Нам ничего не известно о том, было ли прочтено «письмо» «адресатом». Скорее всего, нет. В ином случае А. П. Керн упомянула бы, наверное, этот эпизод в своих Воспоминаниях. Легкая дымка иронии и недоговоренности, который окутывает весь лирический эпизод с А. П. Керн, объясняется, возможно, некоторым несоответствием между идеализированной безупречной героиней и, хотя и очаровательной, но вполне земной женщиной, биография которой хорошо известна Пушкину.
История помет на «Валери» отлично вписывается в общую атмосферу Тригорского. Смешение «игры» и романтики, серьезного и шутливого, мечты и реальности, столь характерное для быта пушкинских знакомцев, нашло в этом эпизоде выразительное воплощение.
Однако пометы на Валери не только «игра», связанная с литературным бытом Тригорского. Как и в случае с Опасными связями, игровое поведение писателя реализуется здесь как поведение творческое. Показательны те словесные пометы на полях, которые относятся к поэтике Валери. Заключающие оценку различных эпизодов и стиля романа, они выдержаны в духе общих требований, предъявляемых Пушкиным прозе. По-пушкински лаконичные и ясные — «naturel» (1, 77) («естественно»), «que c'est naturel» (1, 73) («как это естественно»), «trop sensible» (1, 90) («слишком чувствительно»), «fort joli» (1, 106) («очень мило»), «description incomparable» (1, 18) («бесподобное описание»), они сделаны в русле борьбы за прозу естественную, очищенную от риторических красот, которую вел Пушкин в двадцатые годы.

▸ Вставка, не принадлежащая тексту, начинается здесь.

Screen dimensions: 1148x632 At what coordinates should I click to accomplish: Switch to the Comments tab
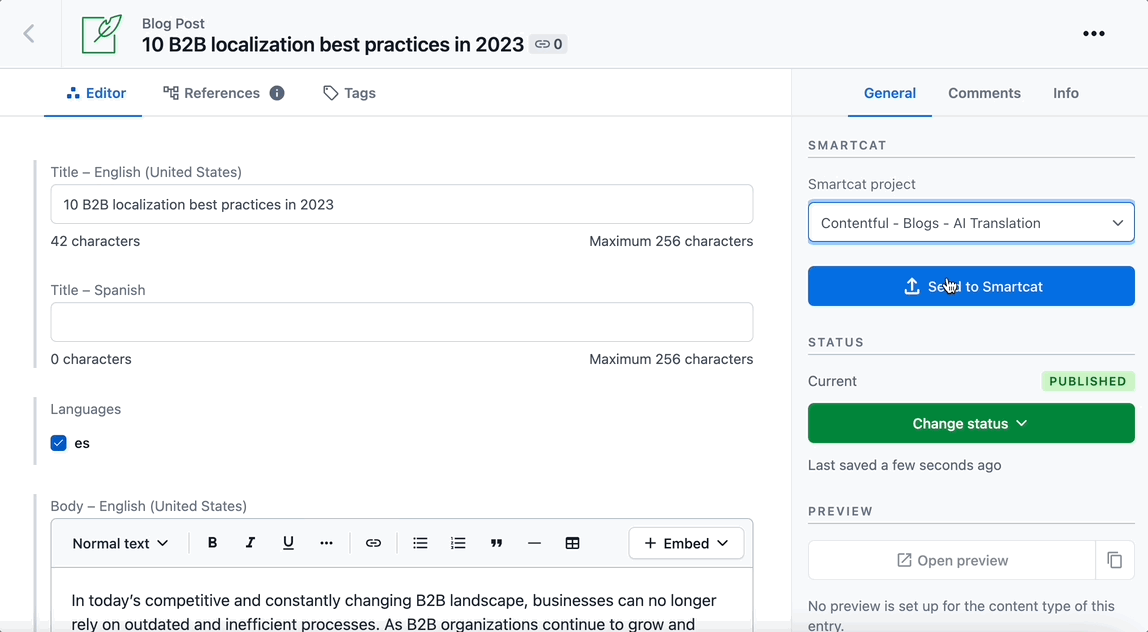click(x=984, y=93)
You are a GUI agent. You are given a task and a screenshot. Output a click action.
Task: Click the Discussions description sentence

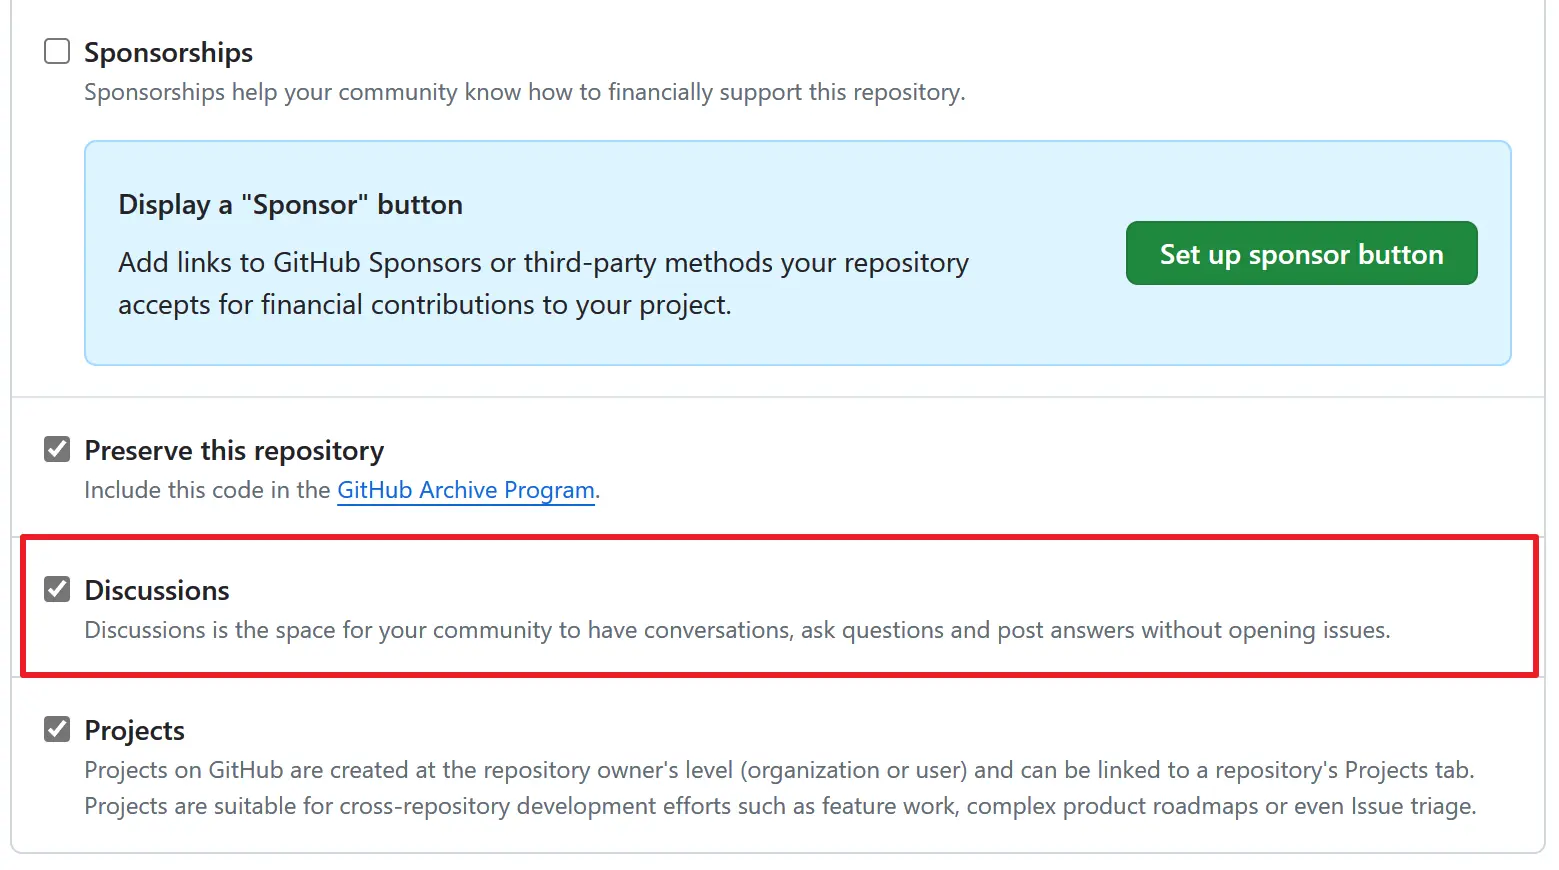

Эпизод с Валери может быть рассмотрен как шаг в освоении Пушкиным французской психологической традиции. Об этом свидетельствует и отбор сцен (они не только самые художественные в романе, но и наиболее психологически значимые), и внимание к психологическому портрету, и интерес к «метафизическому» языку романа. Игровое поведение в этом эпизоде выступает как один из предваряющих моментов творческой истории художественного произведения (Я помню чудное мгновенье, Евгений Онегин).
«Письмо», составленное из подчеркнутых Пушкиным строк романа Ю. Крюденер «Valérie»147
...Увы, буду ли я когда-нибудь любим148.
[Густав описывает внешность Валери]
...Можно обладать таким же изяществом и даже более заметной красотой и все же уступать ей. Ею не восхищаются, но есть в ней какая-то одухотворенность и обаяние, которые заставляют заметить ее. При виде ее сказали бы, что это сама духовность, такая она хрупкая и изящная. И однако, когда я увидел ее в первый раз, я не нашел ее хорошенькой. Она очень бледна. Контраст между ее веселостью, скажу больше, ребяческой ветреностью и лицом, созданным, чтобы быть серьезным и чувствительным, производит удивительное впечатление (1, 18)149.
...Я загадал: «Любит ли меня Валери?». Я обрывал лепестки один за другим, вплоть до последнего. «Не любит», — ответил он. Поверишь ли ты? Меня это огорчило (1, 37)150.
...Тогда я захотел узнать, как сильно люблю Валери я. Ах, это я и так знал, и все же меня охватил страх, когда вместо «очень» вышло «СТРАСТНО». Я пришел в ужас, Эрнест, мне кажется, что я побледнел. Мне захотелось спросить еще раз, и снова лепесток ответил «СТРАСТНО» (1, 37)151.
...только те, кто много потерял, знают, как нужна человеку надежда (1, 42).
...Мне вздумалось ее нарисовать. Можешь ли ты представить себе подобную неосторожность? Я набрасывал ее прелестный силуэт, ее глаза, полные кротости, покоились на мне, и у меня, безумца, хватило глупости предоставить себя их опасной власти (1, 48).
...Я не хотел бы носиться со своей тоской, Эрнест, но мне очень грустно (1, 50).
...Да, я люблю (1, 54).
...И не сметь высказать ей чувства, которые она во мне вызывает (1, 58).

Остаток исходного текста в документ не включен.